Take, for example, Indiana's senate contest. Corporate factotum Dan Coats, a man whose political career has been dedicated to making the world safe for rich people, is favored to defeat Brad Ellsworth, a conservative downstate congressman and former sheriff. Ellsworth's main drawback seems to be that he's not Evan Bayh, and therefore not worthy of sufficient support from his party to mount a truly competitive campaign. Coats, incredibly, is running as "an outsider." Then again, he's been living off his Beltway lobbying gains in North Carolina, so this is technically true.

What passes for politics in Indiana can be particularly fatiguing. Ours, of course, is an especially sports-addled state. Unfortunately, the sport our politics most resembles is cricket -- a game that can go on seemingly forever and still end in a draw.

In a state like this one, it's tempting to pull the covers up and snooze through next Tuesday's vote-fest. Let the parties have their party and tune in again when the coming cage match for the presidency gets under way.

Believe it or not, though, what happens next week is likely to have a bigger impact on everyday life in Indiana than any election in recent memory.

Two things are happening here that deserve your attention.
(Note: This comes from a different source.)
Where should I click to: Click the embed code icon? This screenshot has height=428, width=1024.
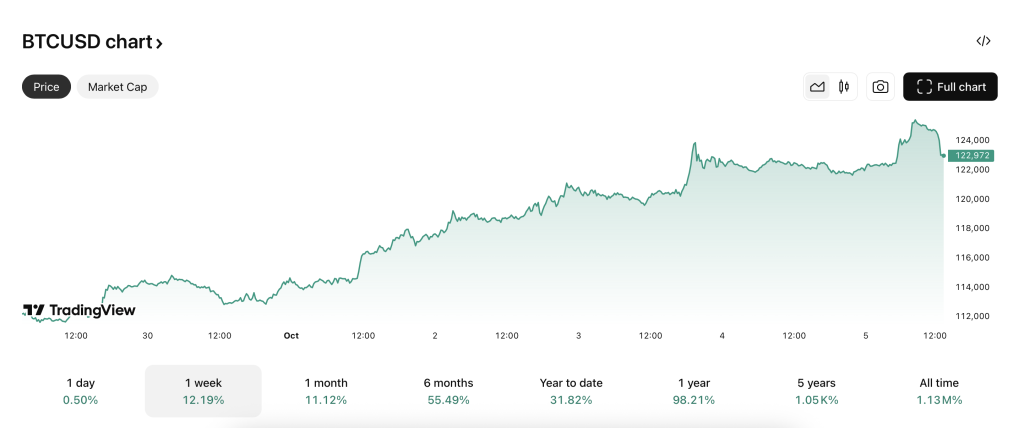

Republicans are counting on anti-Democrat fervor to regain a majority in the state House of Representatives. This will enable Gov. Mitch Daniels to further his so-called reform agenda by way of buffing up his campaign for the Republican presidential nomination in 2012. Reform, in this case, means more dismantling or ignoring of environmental regulations, more reliance on coal for energy, more highway construction at the expense of public transportation and more bragging about Indiana as "Logistics Capital of America."

Then there's the referendum on writing property tax caps into the state constitution. Nobody likes taxes. But writing these caps into the constitution, rather than debating their merits as need be, will cripple the ability of towns and cities to raise money for essential services. Other, higher, taxes are bound to follow. This constitutional amendment is a way of avoiding the honest talk we need to have about what's important and how our communities can pay for it.

That talk is what politics is for. It's too bad there hasn't been more of it lately. But that doesn't make what's happening Tuesday any less important.